§ Instructions for the task: Using the records provided below, locate and copy each line that contains the word "February".

§ Records for this exercise:
-------------------------

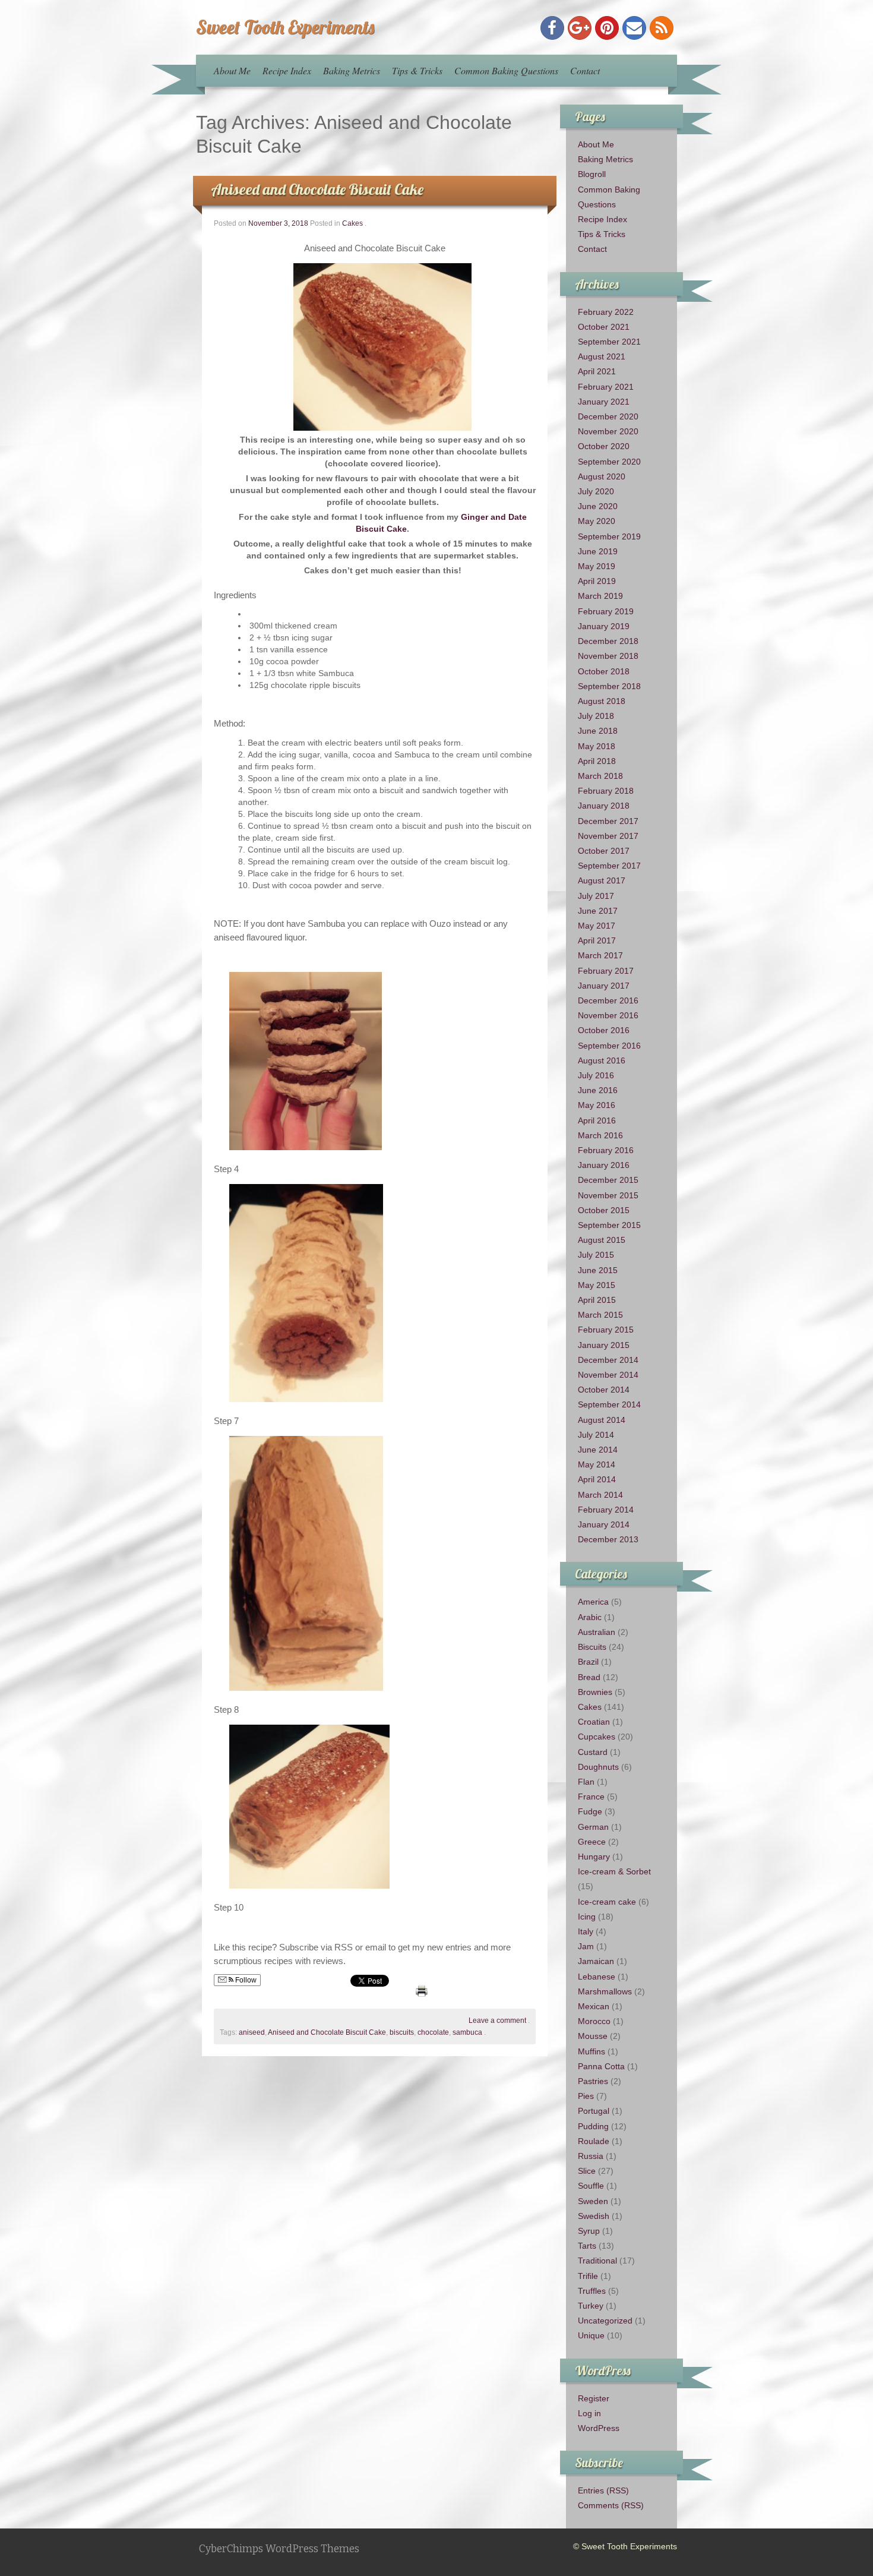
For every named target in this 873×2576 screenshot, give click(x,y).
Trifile (588, 2276)
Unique (591, 2335)
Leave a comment (497, 2020)
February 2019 (606, 611)
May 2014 (596, 1464)
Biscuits (592, 1647)
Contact (585, 70)
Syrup (589, 2231)
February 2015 (606, 1329)
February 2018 (606, 790)
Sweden (593, 2201)
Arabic (590, 1617)
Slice (587, 2171)
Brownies (595, 1692)
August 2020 (601, 476)
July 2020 (596, 491)
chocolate (433, 2032)
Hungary (594, 1856)
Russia (590, 2156)
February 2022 (606, 312)
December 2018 (608, 641)
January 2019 (604, 626)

-------------------------

§ Expected answer:
February 2019 (606, 611)
February 2015 (606, 1329)
February 2018 (606, 790)
February 2022 (606, 312)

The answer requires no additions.